Wishcycling in Code Review: When QA Theater Contaminates the Signal

A 0.5% contamination threshold rerouted 45% of global plastic waste overnight. Code review obeys the same math.

Published April 2026 · 11 min read

In January 2018, China set a number: 0.5 percent.

That was the maximum contamination rate it would accept in imported recyclables — the foreign matter, food residue, mixed plastics, and other non-target material allowed in any incoming bale. Half a percent. Down from a previous threshold near ten percent that, in practice, had been loosely enforced and routinely blown past.

The result of that single number, formalized as Operation National Sword, was immediate and global. China’s imports of waste plastic dropped 92 percent. Used paper imports fell 56 percent. Roughly 45 percent of the planet’s plastic-waste flows were rerouted overnight, scrambling toward Malaysia, Vietnam, Indonesia, Thailand, and Turkey — each of which subsequently set its own restrictions. The volume of waste hadn’t changed. The amount of actually recyclable material in any given bale hadn’t changed much either. What changed was the acceptable noise level.

That shift exposed something the recycling industry had quietly known for decades. The label “recyclable” had drifted from a property of materials to a property of attention. Items entered the recycling stream because they looked like the kind of thing that should be recyclable, or because the person dropping them in wanted them to be. The technical name for that, in the discard-studies literature, is wishcycling — placing waste in a recycling bin in the hope that it might be recycled.
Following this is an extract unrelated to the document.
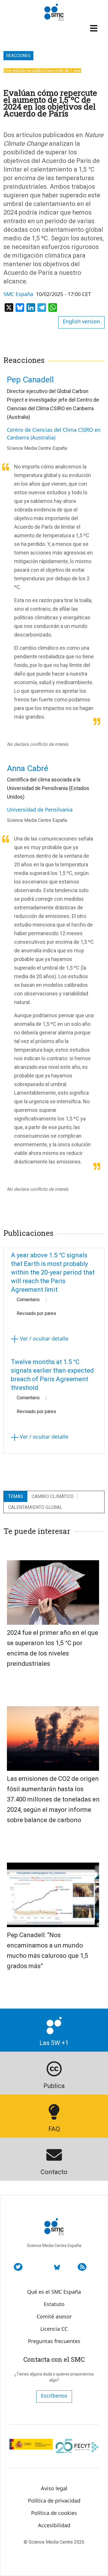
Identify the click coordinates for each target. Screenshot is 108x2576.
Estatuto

Wishcycling sounds like a charming individual mistake. It isn’t. It’s a systems failure built out of thousands of charming individual mistakes that together contaminate the entire stream. A coffee cup with a plastic lining looks like paper but isn’t. A greasy pizza box rots a paper bale. A loose battery, dropped in by someone who genuinely meant well, can ignite a sorting line — fires at Material Recovery Facilities cost between $2,600 and over $50 million each, and a 2024 nationwide survey published in Waste Management clocked U.S. MRF contamination rates between 1 and 39 percent, averaging under 20, rising with throughput. Past a threshold, the math inverts: the recyclable stream becomes more expensive to process than landfill.

Now consider a parallel.

A senior engineer on your team gets a pull request notification. They open it, scan the diff, see the author’s name — a colleague they trust, who has never shipped anything obviously broken — and type “LGTM.” Maybe with a thumbs-up. Maybe four minutes elapsed between notification and approval. Maybe none of that happened consciously; the engineer just wanted to clear the queue before standup.

Each instance is rationalizable. The author is competent. The change looks small. Tests pass. There are forty more PRs in the queue. Saying anything substantive would slow things down.
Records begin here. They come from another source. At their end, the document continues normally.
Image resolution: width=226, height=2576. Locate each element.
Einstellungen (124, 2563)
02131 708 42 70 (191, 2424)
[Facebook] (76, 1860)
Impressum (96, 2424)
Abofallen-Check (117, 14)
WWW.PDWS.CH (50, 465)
Each instance contaminates the signal.

The data on rubber-stamping is not subtle

In 2015, three Microsoft researchers — Amiangshu Bosu, Michaela Greiler, and Christian Bird — analyzed 1.5 million review comments from five Microsoft projects in what remains the most-cited empirical study of code-review quality. Their headline finding: more than one in three review comments were classified by the original recipients as not useful. Not “harsh,” not “wrong” — not useful. Comments that didn’t change anything, didn’t catch anything, didn’t teach anything. They also found something more uncomfortable: the proportion of useful comments climbs steeply during a reviewer’s first year and then plateaus. Reviewers don’t get better at reviewing — they get acclimated to it.

A complementary signal comes from the open-source corpus. Studies of GitHub merge histories find roughly 46 percent of merged PRs received zero inline or top-level comments from any reviewer, and another nineteen percent received only trivial single-token responses. Cross-cutting practitioner surveys from large engineering organizations consistently report that 35 to 40 percent of pull requests are approved without a single change requested. A widely circulated industry account of Fortune 500 review practices — admittedly a secondary practitioner source, and worth weighting as such — describes large-scale teams approving on the order of 100 PRs per week per reviewer, with the median review taking under three minutes. The number is anecdotal; the shape it describes is not.

The Chromium project, to its credit, called this out in public. A chromium-dev mailing list post titled Please don’t rubber stamp code reviews argued, with the bluntness of an actual production codebase, that “if code is too hard to understand, it indicates the code needs to be factored or commented better.” The team’s response wasn’t a checklist. It was structural: in late 2025, Chromium rolled out a 2P (two-person) review requirement for code authored by non-committers — a contamination-rate fix, not an inspection fix.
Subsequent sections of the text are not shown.